Sorry if this may seem trivial - I just started studying Group Theory. This is the problem:
Prove that $(g,h) \rightarrow hg$ does not define a group action with $g$ acting on $h$. Prove instead that this defines an action of $G^\text{op} $ on $G$.
Here is my attempt to prove the problem:
To show the first part, note that $(g,h) \rightarrow hg$ does not satisfy the criteria $g,(h,x)=(gh),x$ for $x\in X$ where $X$ is the set acted upon.

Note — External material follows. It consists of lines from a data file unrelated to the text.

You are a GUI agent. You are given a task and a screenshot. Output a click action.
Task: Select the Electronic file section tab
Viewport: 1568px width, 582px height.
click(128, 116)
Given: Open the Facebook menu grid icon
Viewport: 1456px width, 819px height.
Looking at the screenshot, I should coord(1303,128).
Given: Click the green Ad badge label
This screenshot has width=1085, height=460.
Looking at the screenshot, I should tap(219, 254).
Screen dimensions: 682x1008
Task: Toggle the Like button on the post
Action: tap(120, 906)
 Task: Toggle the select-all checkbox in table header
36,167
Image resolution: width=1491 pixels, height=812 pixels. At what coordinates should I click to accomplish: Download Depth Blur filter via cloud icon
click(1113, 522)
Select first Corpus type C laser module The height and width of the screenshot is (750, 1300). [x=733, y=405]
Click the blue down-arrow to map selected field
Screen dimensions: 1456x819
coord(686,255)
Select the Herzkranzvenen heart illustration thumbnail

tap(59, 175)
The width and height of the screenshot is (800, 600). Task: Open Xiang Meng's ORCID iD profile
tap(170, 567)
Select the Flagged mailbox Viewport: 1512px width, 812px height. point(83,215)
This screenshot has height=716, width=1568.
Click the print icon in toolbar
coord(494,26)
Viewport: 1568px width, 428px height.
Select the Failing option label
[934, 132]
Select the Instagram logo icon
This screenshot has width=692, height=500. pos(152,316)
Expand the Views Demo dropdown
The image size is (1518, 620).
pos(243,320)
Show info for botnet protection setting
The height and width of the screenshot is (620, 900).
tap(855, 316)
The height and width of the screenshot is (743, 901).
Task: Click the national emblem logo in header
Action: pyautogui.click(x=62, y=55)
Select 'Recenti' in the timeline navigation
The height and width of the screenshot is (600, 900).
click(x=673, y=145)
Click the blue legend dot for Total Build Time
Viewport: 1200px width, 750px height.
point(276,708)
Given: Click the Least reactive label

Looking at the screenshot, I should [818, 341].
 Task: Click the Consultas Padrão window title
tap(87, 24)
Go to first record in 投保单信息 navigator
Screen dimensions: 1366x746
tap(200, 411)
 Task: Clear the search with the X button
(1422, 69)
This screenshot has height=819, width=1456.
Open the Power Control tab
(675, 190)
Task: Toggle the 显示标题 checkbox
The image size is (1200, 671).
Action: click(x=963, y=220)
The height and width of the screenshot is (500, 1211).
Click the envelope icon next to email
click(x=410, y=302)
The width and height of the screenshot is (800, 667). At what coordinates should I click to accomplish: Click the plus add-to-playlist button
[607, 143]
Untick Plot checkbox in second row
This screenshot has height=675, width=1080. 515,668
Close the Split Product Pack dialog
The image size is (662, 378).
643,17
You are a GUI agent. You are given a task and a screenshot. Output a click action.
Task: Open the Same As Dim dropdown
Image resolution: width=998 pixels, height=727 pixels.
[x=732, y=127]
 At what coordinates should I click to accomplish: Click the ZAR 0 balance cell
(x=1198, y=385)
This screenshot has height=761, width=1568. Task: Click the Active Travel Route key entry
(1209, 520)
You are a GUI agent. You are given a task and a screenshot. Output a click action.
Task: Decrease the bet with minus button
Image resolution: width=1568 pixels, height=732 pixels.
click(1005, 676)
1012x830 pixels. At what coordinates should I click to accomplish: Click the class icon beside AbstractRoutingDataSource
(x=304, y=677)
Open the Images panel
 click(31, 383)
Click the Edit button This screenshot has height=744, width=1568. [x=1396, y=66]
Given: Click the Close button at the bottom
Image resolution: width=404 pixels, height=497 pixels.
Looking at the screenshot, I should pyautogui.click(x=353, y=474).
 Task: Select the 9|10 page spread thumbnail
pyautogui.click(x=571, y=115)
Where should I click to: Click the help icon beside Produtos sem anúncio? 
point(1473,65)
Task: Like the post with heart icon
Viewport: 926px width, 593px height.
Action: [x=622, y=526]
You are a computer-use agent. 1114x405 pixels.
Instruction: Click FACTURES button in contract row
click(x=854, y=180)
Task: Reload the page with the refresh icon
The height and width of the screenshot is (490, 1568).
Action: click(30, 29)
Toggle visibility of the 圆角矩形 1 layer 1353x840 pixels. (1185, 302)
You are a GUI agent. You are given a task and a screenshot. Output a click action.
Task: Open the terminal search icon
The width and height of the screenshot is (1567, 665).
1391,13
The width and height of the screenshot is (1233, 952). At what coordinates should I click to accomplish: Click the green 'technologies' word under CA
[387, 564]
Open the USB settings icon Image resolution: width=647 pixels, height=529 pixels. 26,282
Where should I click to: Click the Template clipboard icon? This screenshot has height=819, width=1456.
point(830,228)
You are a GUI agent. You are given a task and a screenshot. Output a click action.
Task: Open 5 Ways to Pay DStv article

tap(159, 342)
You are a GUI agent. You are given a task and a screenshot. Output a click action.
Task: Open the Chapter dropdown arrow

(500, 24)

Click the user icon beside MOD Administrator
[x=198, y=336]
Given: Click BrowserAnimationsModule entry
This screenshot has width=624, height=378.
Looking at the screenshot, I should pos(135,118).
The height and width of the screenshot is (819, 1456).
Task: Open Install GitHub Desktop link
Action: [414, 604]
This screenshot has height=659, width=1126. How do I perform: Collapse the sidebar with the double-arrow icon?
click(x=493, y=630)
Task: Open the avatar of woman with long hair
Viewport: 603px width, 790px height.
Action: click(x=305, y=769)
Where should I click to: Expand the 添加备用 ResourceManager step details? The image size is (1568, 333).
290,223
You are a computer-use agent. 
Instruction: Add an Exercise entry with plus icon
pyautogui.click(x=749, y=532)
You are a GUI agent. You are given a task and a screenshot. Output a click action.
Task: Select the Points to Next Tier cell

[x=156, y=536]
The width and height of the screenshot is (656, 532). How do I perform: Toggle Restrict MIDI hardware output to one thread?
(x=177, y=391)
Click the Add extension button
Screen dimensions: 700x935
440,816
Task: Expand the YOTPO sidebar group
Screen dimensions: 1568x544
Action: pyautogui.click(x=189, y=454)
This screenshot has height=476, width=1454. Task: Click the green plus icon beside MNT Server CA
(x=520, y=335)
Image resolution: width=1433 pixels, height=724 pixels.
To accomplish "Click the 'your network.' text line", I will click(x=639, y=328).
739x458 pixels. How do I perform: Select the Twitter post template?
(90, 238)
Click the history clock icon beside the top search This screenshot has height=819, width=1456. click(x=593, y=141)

This is because, we get $xhg=xgh$ which is not necessarily true.
The second part is true because an operation $*'$ in $G^\text{op}$ is defined as $h*'g=g*h$. Where $*$ is the operation in $G$. This will then allow the mapping to satisfy the criteria of a group action. We have, $(g,(h,x))=(g, xh)=xhg$ and $((g*'h),x)=((h*g),x)=xhg$ thus the function obeys the associativity criteria. The identity $(e,x)$ is direct.
My problem is that I do not fully comprehend the original problem.
a) I do not know what it means by $hg$, whether it is with respect to the operation $*$ in $G$ or $*'$ in $G^\text{op}$.
b) I am not sure if my understanding of $G^\text{op}$ is correct, and if I have used the operations correctly.
May someone please explain if I have any mistakes?
Thank you so much!
I think $hg$ is with respect to the "normal" operation in $G$.
It looks like your understanding of $G^{\text{op}}$ is correct (set $G$ but with group operation "reversed").
My attack on the actual question would be:
For the first part, the set acted upon is the set of the elements of the group $G$. Now let $g,g',h\in G$. Then for $(g,h)\mapsto hg$ to be an action we need $(gg',h)=(g,(g',h))$, but $(gg',h)=hgg'$ and $(g,(g',h))=(g,hg')=hg'g$. These are not necessarily equal if $G$ isn't abelian.
For the second part, we get: $$(g*'g',h)=(g'g,h)=hg'g$$ and (still): $$(g,(g',h))=(g,hg')=hg'g$$ So $(g*'g',h)=(g,(g',h))$, which is what we want for this to be an action of $G^{\text{op}}$ on $G$.